-------- AVAILABLE RECORDS --------

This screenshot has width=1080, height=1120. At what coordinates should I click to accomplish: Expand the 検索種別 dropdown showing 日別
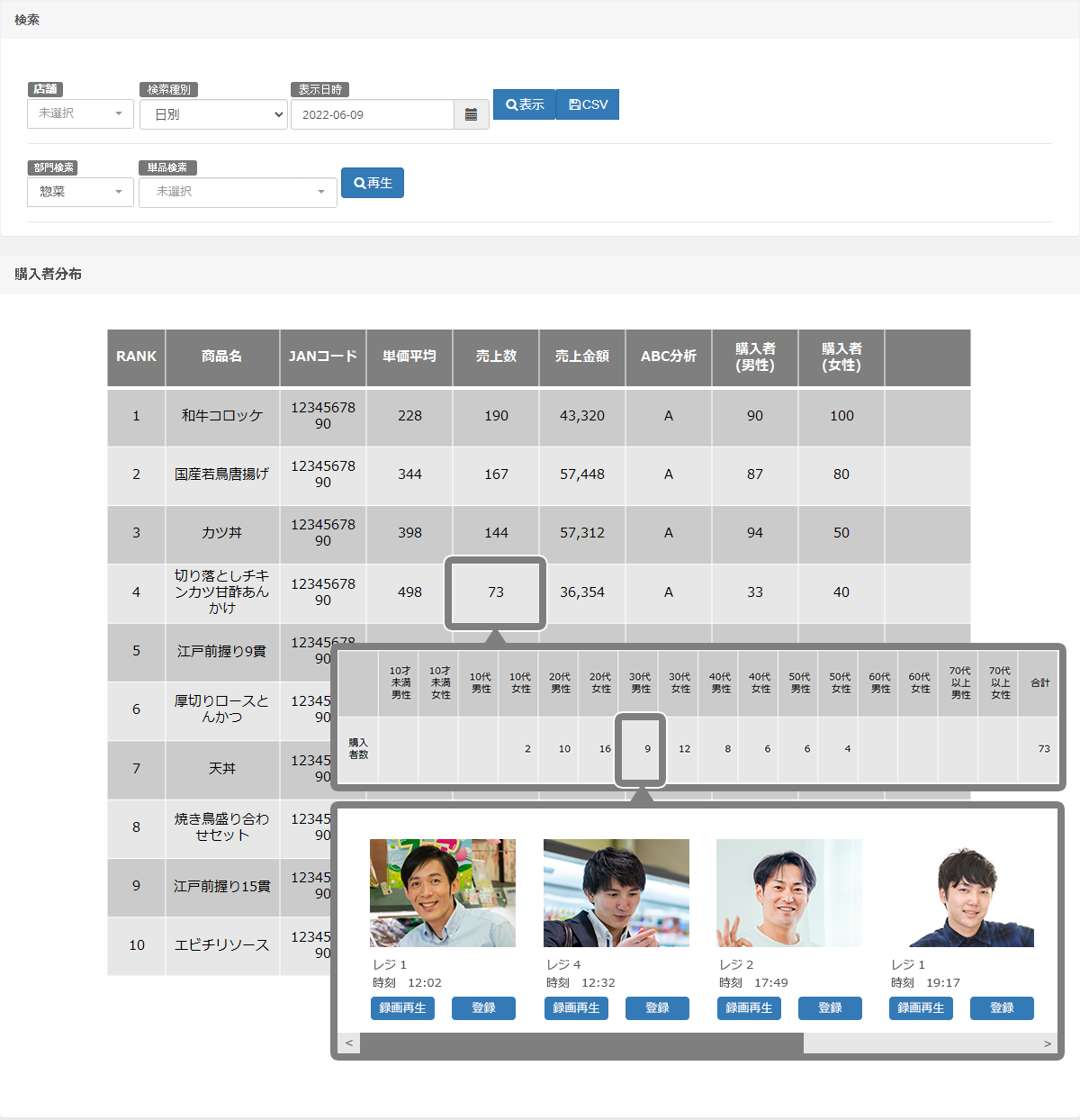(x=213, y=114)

--------
-------- AVAILABLE RECORDS --------

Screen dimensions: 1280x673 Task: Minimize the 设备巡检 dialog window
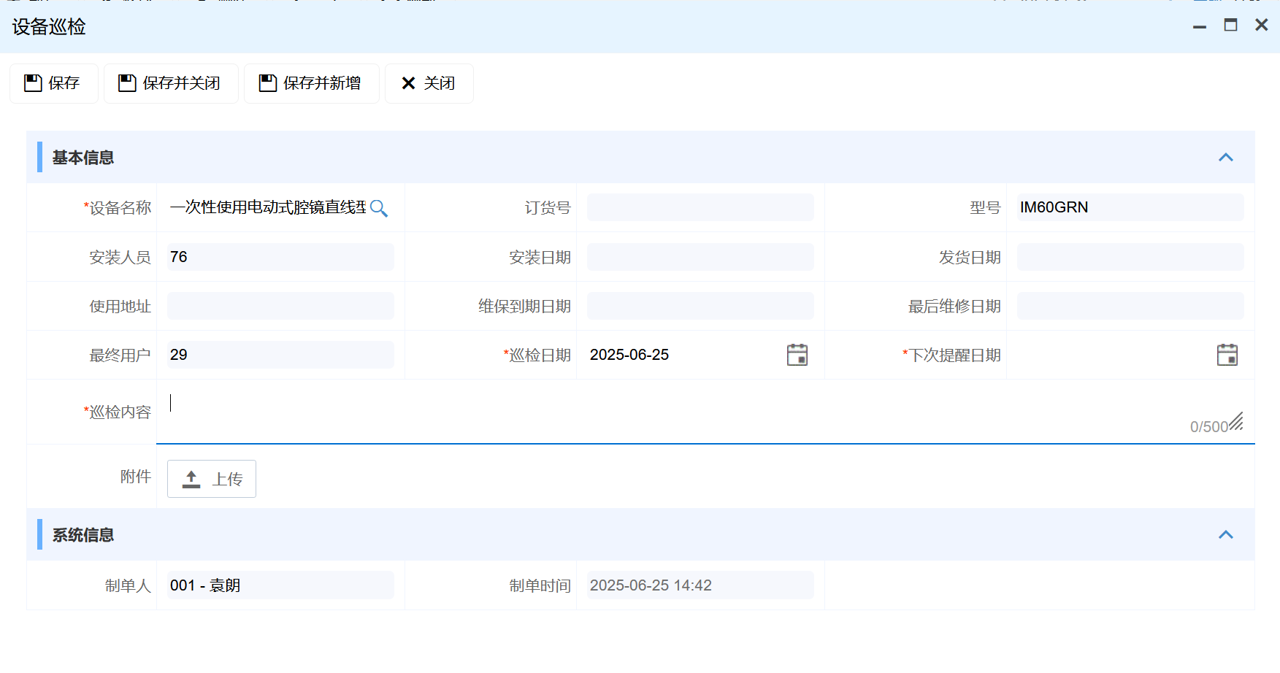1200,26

--------
-------- AVAILABLE RECORDS --------

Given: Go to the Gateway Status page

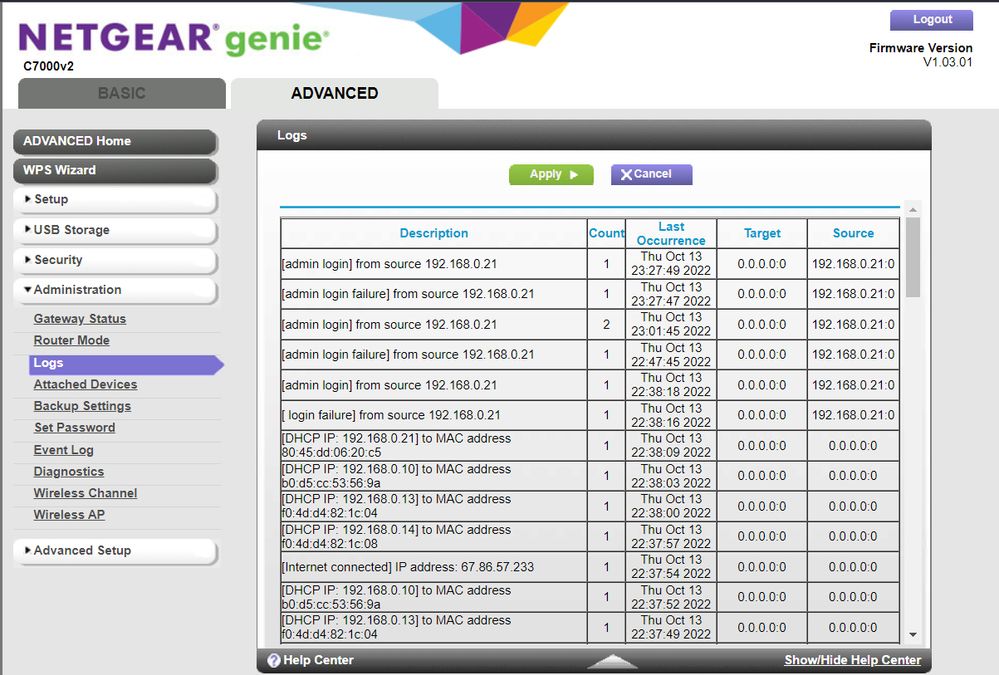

--------

### SET PROBLEM
Express the material from the line with "This screenshot has" up to and including the line with "(x=213, y=114)" as a two-column CSV with the headers text and answer. Put each in its own quoted field with line breaks turned into spaces, and leave the pictures out.

### ANSWER TO THE EXERCISE
text,answer
"This screenshot has width=1080, height=1120. At what coordinates should I click to accomplish: Expand the 検索種別 dropdown showing 日別","(x=213, y=114)"